• _Exercise prompt_:
Your task is to copy the lines of the data below from the line holding "JAP (82, 479)" through the line holding "cadena (87, 633)", inclusive, exactly and with nothing added.

──────── Supplied material ────────

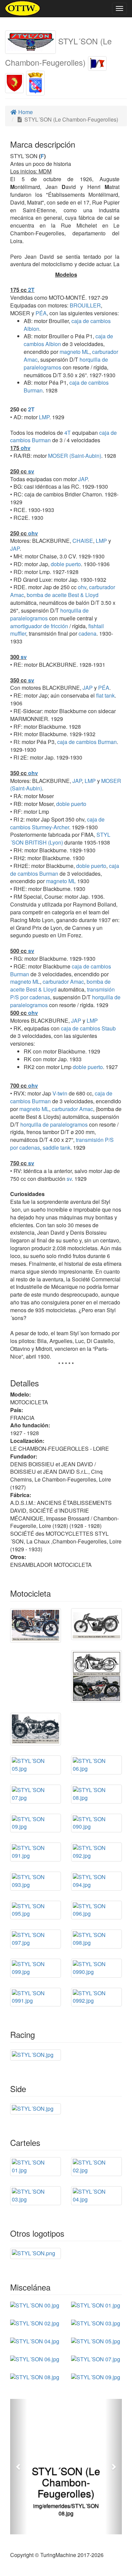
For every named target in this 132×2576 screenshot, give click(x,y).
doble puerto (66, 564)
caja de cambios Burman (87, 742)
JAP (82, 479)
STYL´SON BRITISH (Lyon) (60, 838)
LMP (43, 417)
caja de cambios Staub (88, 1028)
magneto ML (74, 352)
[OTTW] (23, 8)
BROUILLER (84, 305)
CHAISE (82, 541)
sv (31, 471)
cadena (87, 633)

────────
──────── Supplied material ────────

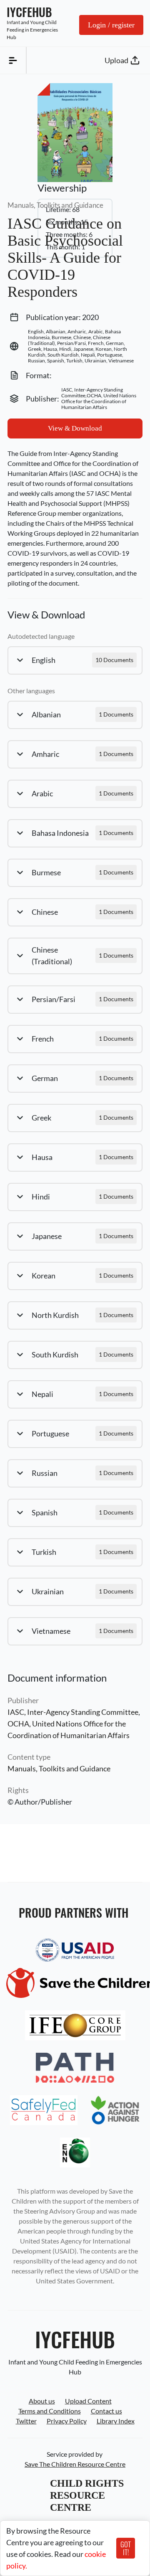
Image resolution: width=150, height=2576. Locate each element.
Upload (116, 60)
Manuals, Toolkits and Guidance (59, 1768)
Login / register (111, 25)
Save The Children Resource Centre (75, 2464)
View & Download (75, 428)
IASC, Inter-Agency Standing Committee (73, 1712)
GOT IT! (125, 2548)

────────

• _Solved problem_:
JAP (82, 479)
STYL´SON BRITISH (Lyon) (60, 838)
LMP (43, 417)
caja de cambios Staub (88, 1028)
magneto ML (74, 352)
[OTTW] (23, 8)
BROUILLER (84, 305)
CHAISE (82, 541)
sv (31, 471)
cadena (87, 633)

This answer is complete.